Task to complete:
Could you update the lines of the listing from the line with "The height and" up to and including the line with "point(117,379)", swapping "settings row" for "settings option" and keeping everything else the same? Leave the pictures out of the answer.

Data provided:
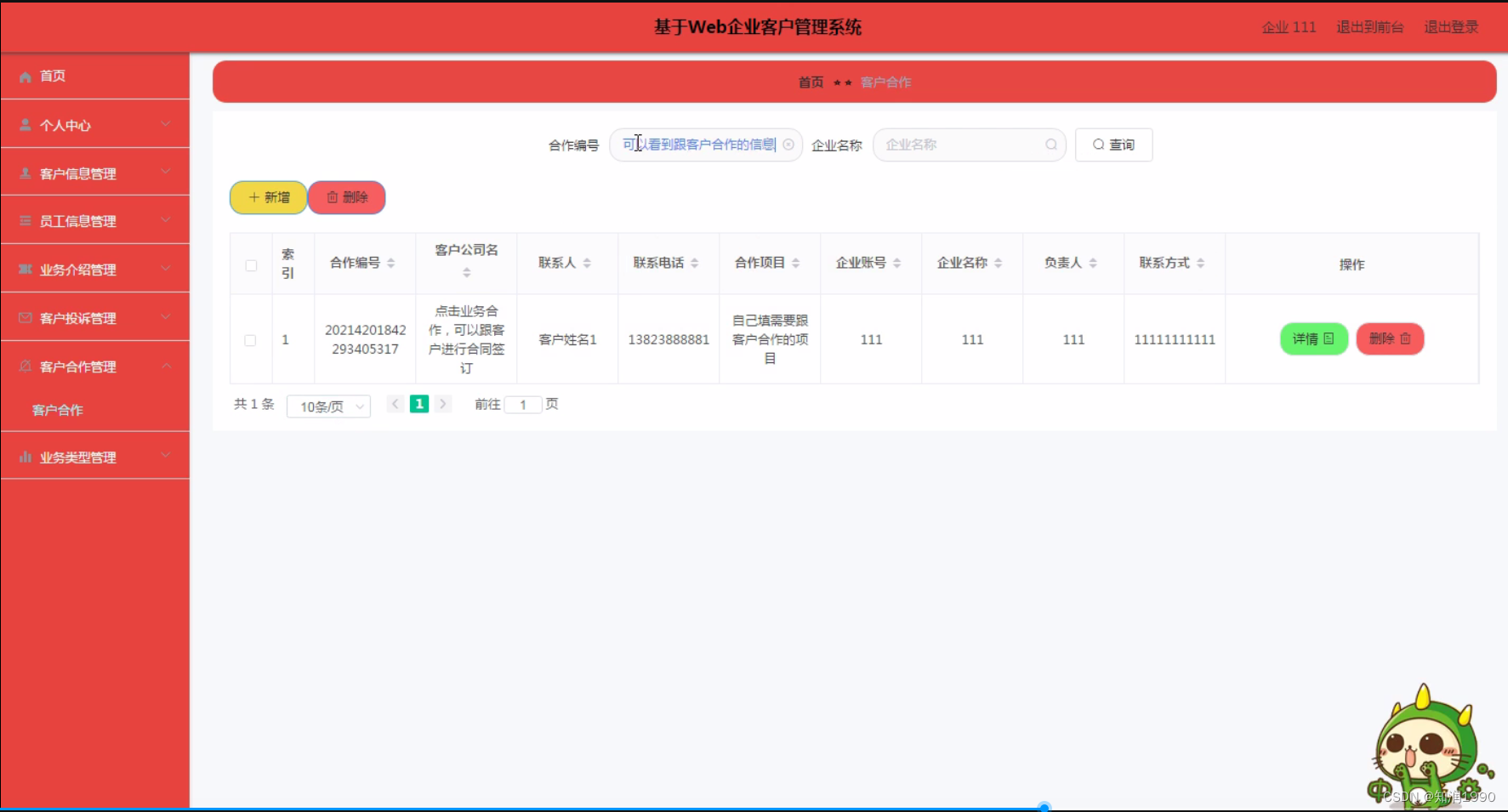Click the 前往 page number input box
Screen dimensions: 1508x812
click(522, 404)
...
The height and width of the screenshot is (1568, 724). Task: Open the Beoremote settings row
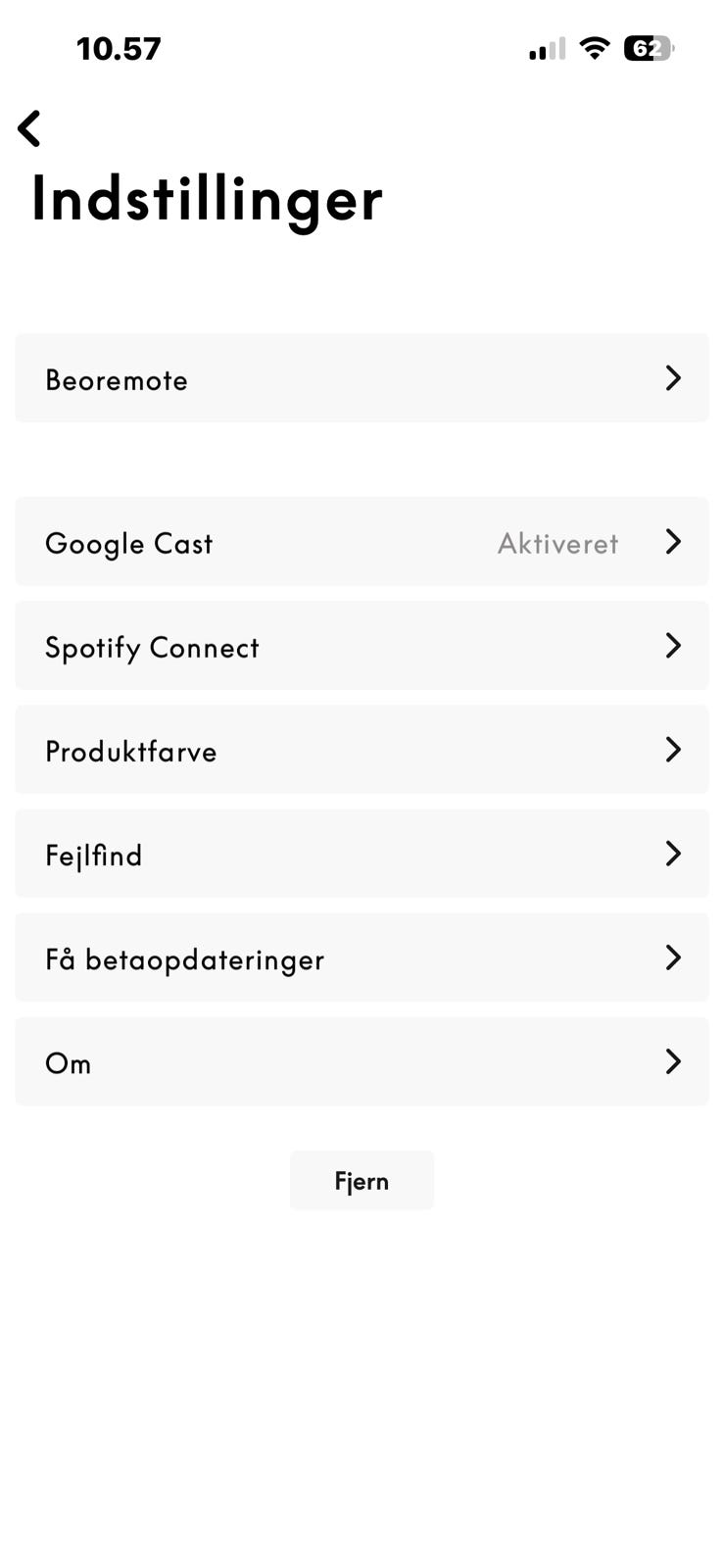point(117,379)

The answer:
The height and width of the screenshot is (1568, 724). Task: Open the Beoremote settings option
point(117,379)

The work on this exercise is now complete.